Wednesday, February 25, 2009

Good On Paper Guy

So you meet this guy online and after reading his profile and checking out his pictures, you decide to give him the time of day. You email a little, talk on the phone and he texts you clever little snippets until you finally relent and agree to go on a date with him. It starts really well, he picks an appropriately nice restaurant, not too fancy but not el cheapo either. The conversation is relatively smooth and you take turns telling each other about yourselves. He tells a few funny, self deprecating stories and you start to warm up to this guy. You try to remember if you picked up your apartment before you left and whether you have on granny panties or your black lacy knickers. Just when you're thinking about what he's going to look like naked underneath you he starts telling you a hundred random things about himself. He recounts for you a few more yarns about his life but they are getting positively protracted, languishingly long. He then starts going on about a bunch of awards he's received. It's then you start thinking that maybe it's best not to put out on the first date. Right about the time he starts talking about cats, you're sure this guy is never going to see you naked. You wish you could tell him what he needs to do to cross the finish line, what he's doing wrong, when exactly he lost you. Instead, you do the hug and pat at the end of the night and spend the next two weeks avoiding his calls.

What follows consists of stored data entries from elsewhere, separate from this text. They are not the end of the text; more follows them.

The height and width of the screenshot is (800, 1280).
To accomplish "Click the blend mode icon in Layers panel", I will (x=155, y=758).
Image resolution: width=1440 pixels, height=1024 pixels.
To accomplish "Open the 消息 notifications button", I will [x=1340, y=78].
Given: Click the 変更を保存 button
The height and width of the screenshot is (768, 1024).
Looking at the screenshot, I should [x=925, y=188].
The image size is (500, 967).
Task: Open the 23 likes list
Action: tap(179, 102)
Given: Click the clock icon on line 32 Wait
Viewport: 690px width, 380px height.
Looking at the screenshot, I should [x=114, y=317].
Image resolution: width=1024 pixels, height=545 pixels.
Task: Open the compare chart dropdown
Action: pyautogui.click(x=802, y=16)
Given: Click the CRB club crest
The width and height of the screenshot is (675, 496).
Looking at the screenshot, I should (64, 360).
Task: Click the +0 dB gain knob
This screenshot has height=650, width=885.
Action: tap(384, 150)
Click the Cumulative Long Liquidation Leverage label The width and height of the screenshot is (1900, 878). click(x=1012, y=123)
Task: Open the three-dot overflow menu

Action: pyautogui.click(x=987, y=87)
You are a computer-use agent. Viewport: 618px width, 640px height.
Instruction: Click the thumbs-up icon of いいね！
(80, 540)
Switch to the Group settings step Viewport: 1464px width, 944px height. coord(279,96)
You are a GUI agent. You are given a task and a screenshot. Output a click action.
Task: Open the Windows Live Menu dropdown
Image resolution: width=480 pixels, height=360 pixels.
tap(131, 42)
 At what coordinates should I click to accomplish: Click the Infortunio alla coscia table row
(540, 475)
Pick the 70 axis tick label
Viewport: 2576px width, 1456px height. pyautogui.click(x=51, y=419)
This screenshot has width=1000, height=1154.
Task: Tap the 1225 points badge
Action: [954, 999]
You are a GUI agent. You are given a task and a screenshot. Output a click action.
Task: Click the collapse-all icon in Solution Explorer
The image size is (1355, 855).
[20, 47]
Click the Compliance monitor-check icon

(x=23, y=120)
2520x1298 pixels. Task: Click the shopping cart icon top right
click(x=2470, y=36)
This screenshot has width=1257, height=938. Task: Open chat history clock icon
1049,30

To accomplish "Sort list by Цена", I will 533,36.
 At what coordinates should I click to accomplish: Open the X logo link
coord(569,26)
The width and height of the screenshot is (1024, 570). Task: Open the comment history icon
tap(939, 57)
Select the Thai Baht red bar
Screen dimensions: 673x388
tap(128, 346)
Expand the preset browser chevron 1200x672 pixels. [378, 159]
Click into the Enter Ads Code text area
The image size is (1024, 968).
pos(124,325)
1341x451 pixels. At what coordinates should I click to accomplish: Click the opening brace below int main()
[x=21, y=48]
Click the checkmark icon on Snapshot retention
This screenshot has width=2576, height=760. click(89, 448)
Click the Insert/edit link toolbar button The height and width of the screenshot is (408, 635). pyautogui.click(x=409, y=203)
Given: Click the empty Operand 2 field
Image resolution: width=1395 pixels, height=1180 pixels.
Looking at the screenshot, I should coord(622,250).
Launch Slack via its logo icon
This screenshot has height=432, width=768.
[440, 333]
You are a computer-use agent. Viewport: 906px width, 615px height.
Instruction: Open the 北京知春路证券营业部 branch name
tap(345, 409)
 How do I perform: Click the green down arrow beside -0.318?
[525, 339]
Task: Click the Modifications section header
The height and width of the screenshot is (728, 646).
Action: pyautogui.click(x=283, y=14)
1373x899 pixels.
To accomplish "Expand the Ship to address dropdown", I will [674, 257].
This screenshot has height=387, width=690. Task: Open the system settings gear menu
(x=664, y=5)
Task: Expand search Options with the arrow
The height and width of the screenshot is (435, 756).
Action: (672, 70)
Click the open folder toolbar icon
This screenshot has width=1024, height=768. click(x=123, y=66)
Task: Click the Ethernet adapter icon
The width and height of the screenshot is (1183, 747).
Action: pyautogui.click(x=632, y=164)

Irregularly Periodic Ruminations is the Good on Paper Guy. Jim is not a bad guy, he's not a total snoozefest, he's just never going to get past second base with you, and that's if you're feeling generous. Right out of the gate, Jim informs us that he's a writer of speculative fiction. Science fiction and the other 'fantasy based' genres have never been Miss Missives cup of tea. Much of what I have read tends to be unnecessarily verbose, fixated on too much detail, not enough narrative. Such is the case with Irregular Periodic Ruminations.

Jim goes through words like this guy goes through lube. Seriously Jim, you are one wordy fuck. The second major issue is that in an attempt to stay connected with his community, he writes when he has nothing to say. There are far too many posts that feel churned out. This dilutes some really good work because the gems are buried in a shit pile of memes and rounds and other things that are the antithesis of real writing. What Jim does an expert job of is networking. Between communities, Twitter, blogs he follows, blogs that follow him, Jim manages to rake in the comments on even the most mundane posts. It's a party over there and everyone's invited.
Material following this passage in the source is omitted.